> Données extraites
------------------------------------------------------------------------

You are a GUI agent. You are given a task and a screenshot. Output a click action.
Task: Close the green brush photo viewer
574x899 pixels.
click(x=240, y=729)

------------------------------------------------------------------------

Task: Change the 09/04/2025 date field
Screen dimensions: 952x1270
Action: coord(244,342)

------------------------------------------------------------------------

> Objectif de l'exercice
Modifiez le passage allant de la ligne contenant "You are a GUI" jusqu'à celle contenant "click(x=240, y=729)", bornes comprises, en remplaçant "photo viewer" par "image gallery". Ne redonnez que ces lignes, sans aucun autre changement.

> Réponse à la consigne
You are a GUI agent. You are given a task and a screenshot. Output a click action.
Task: Close the green brush image gallery
574x899 pixels.
click(x=240, y=729)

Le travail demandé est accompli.